I like to keep certain aspects of my life out of this blog. Unfortunately there was about to be consequences and repercussions. Currently we are having our bathroom remodelled. It's about time. After someone had a hissy fit and ripped down half our bathroom six months ago, we have not quite been financially able to repair it. This someone was also about to suggest that there would be no showers for the next week. Heads were about to roll. His and the contractor doing the bathroom work. Fuck that. In our relationship, we have many rules. One being only one of us is allowed to wig-out/ spazz out at a time. My husband likes to think he holds all these cards. Not so, buddy boy! Today was Hubby's revenge. We sat down in front of a financial advisor ( Bane of my existence). He didn't say flat out I have to give up shopping, but, he was treading on dangerous territory.

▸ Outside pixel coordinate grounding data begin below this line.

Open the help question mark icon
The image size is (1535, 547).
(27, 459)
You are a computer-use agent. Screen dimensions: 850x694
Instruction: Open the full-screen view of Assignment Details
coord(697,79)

We have to save approx $200 a month. Due-a-ble. Especially now that I have my crazy money coming in once a month. 2 months ago, well, someone might have lost an eye. Yes, this was Hubby's chance to scream about my shoes, clothing, cat toys, Haiku books, and jewelry. Fine, I accept his bitch and raise him his cigarettes and the need to feel financially responsible for the shortcomings of his job. Take that triangle nostrils!!!!!! We agreed to do better and save for his retirement in Germany and mine in Japan. So I guess upon retirement, we need to separate. Of course, this is just many ways, I think he likes to believe he is the bread winner of our relationship. I like to think his is just plain stupid, but, eh, men will be men. Can't live with them, but they sure do make great slaves!!!:) Nah, I love him to know end, but sometimes I want to smother him in his sleep. Don't feel bad for him. He feels the same way about me. Except he would never be able to stay awake and/or wake up in time to do it. So he has just settled on throwing me in the dryer one day.

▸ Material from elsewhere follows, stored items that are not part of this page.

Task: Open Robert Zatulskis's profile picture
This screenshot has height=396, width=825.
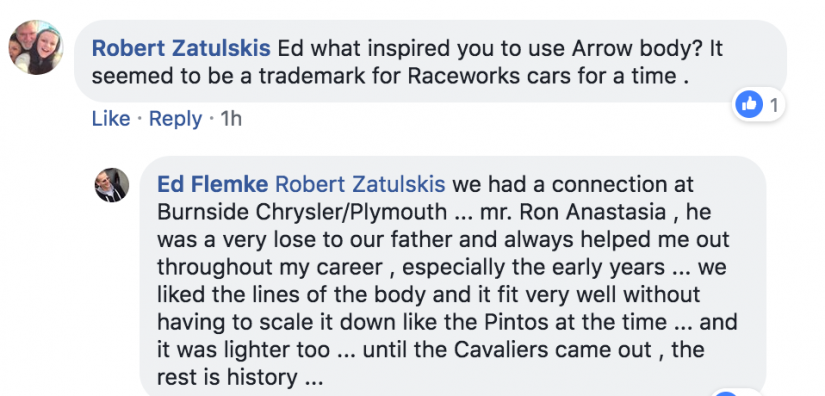Action: point(36,47)
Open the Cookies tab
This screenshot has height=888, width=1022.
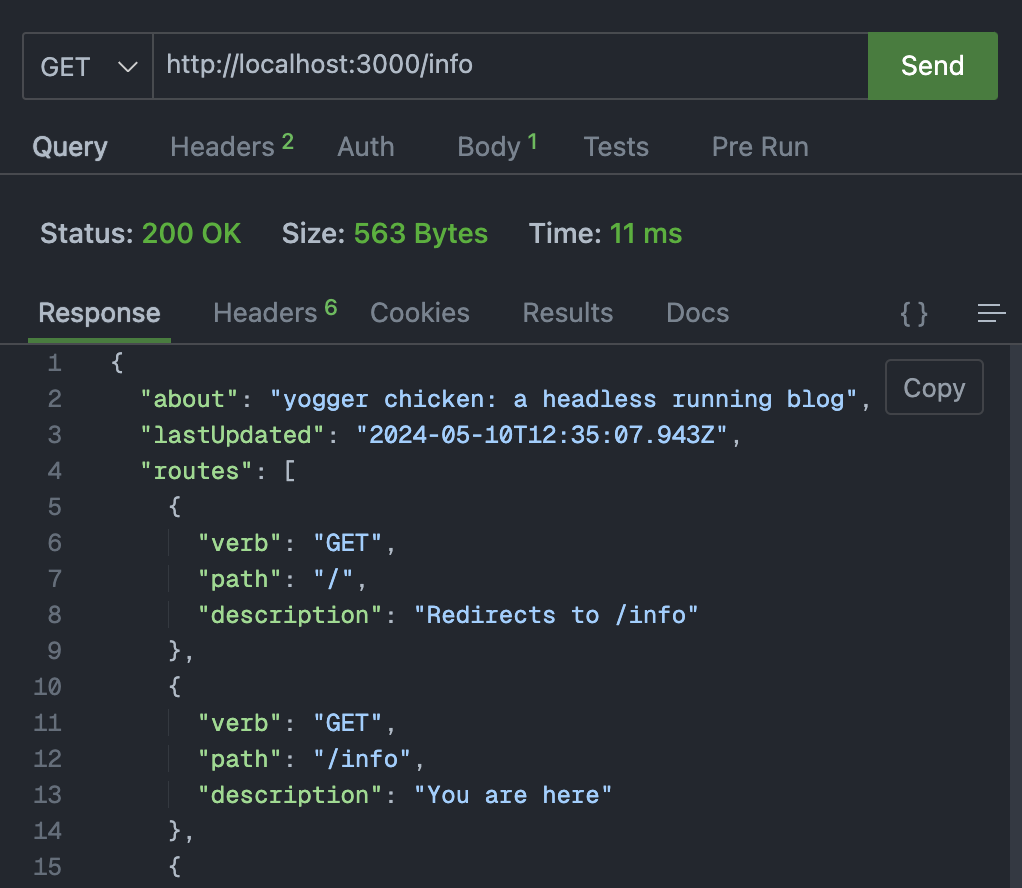tap(419, 313)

Hey, Laurel! Laurel is my "Mr. Tinkle/Bigglesworth" kitty. She is your average white long hair, fat cat. She's precious. Yep you get a pic! She is our newest kitty. We've had her since August. She is traumatized. More than the others. She is the queen of the second floor. She has her own plush pillow, food dish, and litter box. She is having a hard time fitting in as most overweight kids do. She's super funny and meow's like Mary Sue the chain smoking whore at the local truck stop who was bred from two cousins in a trailer park. Whew.

I don't have many work related rants for the day. Just your common, " Are these the only Christmas cards you have?" questions. I spent most of the day restocking holiday cards or as I say, "visiting Holiday card hell." So I got to avoid most of the crazies today. Tomorrow. Well, that's a totally different story. Tomorrow I should be doing Audio books for the most part so, let the games begin.

Crap! I missed Heroes tonight!!!! See. Dealing with my husband and his priorities: Work, His Family, Money, PC Games, Cars, Cats, Wife. Can anyone tell me how the season ended?